§ **WHAT THE TASK REQUIRES**: Return the passage of the forum discussion on intelligence and AI below, starting with "It's my understanding" and going on through "are currently thinking.", copied word for word.
━━━━━ SOURCE TEXT
We don't find these systems intelligent because, on inspection, they arent.
We are intelligent. Not "magically", but actually nevertheless.
Our intelligence, and that of dogs (, mice, etc.) consists in the ability to operate on partial models of environments; dynamically responsive to them; and to skilfully respond to changes in them.
This sort of intelligence requires the environment to physically reconstitue the animal in order to non-cognitively develop skills.
It is skillful action we are interested in; and precisely what I missing in naive rule-based models of congition.
You provided an illustration of "magic". It's important to realise that you don't need a complex algorithm to produce complex behaviour (see Stephen Wolfram and his work on cellular automata).
In my understanding AI is an even broader term and means "any solution that imitates intelligent behavior". E.g. expert systems which are pretty much a bunch of if-then rules are also considered AI.
It's my understanding as well, many things that a modern programmer thinks in term of "computation" were once considered to be "AI". Lisp and Prolog were "AI", even the A* algorithm is still considered a rudimentary form of "AI" in textbooks just because it uses heuristics. There's a joke that says "every time AI researchers figure out a piece of it, it stops being AI" [0].
It's why I use "AI" and "ML" interchangeably although I know it's technically incorrect - the formal definition doesn't match what people are currently thinking.
━━━━━━━━━━
━━━━━ DATASET CONTENT
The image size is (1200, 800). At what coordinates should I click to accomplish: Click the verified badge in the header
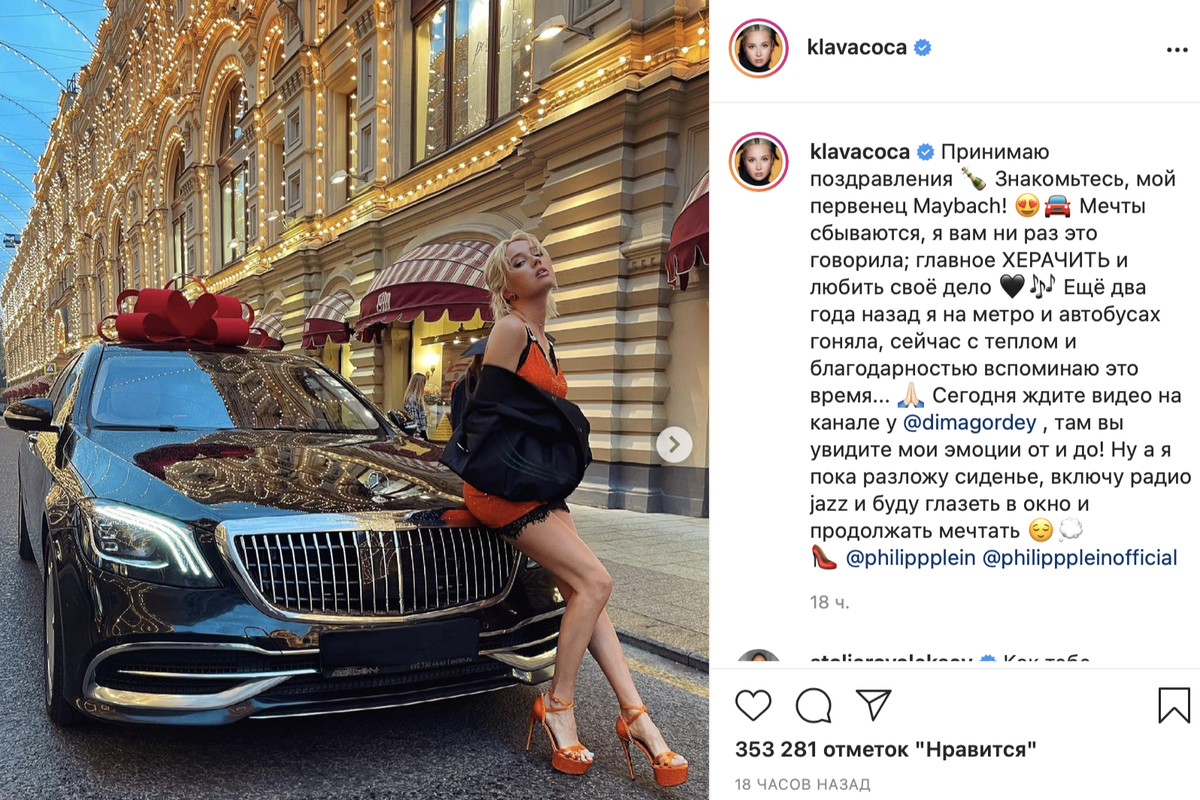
━━━━━━━━━━
§ **RESULT OF THE EXERCISE**:
It's my understanding as well, many things that a modern programmer thinks in term of "computation" were once considered to be "AI". Lisp and Prolog were "AI", even the A* algorithm is still considered a rudimentary form of "AI" in textbooks just because it uses heuristics. There's a joke that says "every time AI researchers figure out a piece of it, it stops being AI" [0].
It's why I use "AI" and "ML" interchangeably although I know it's technically incorrect - the formal definition doesn't match what people are currently thinking.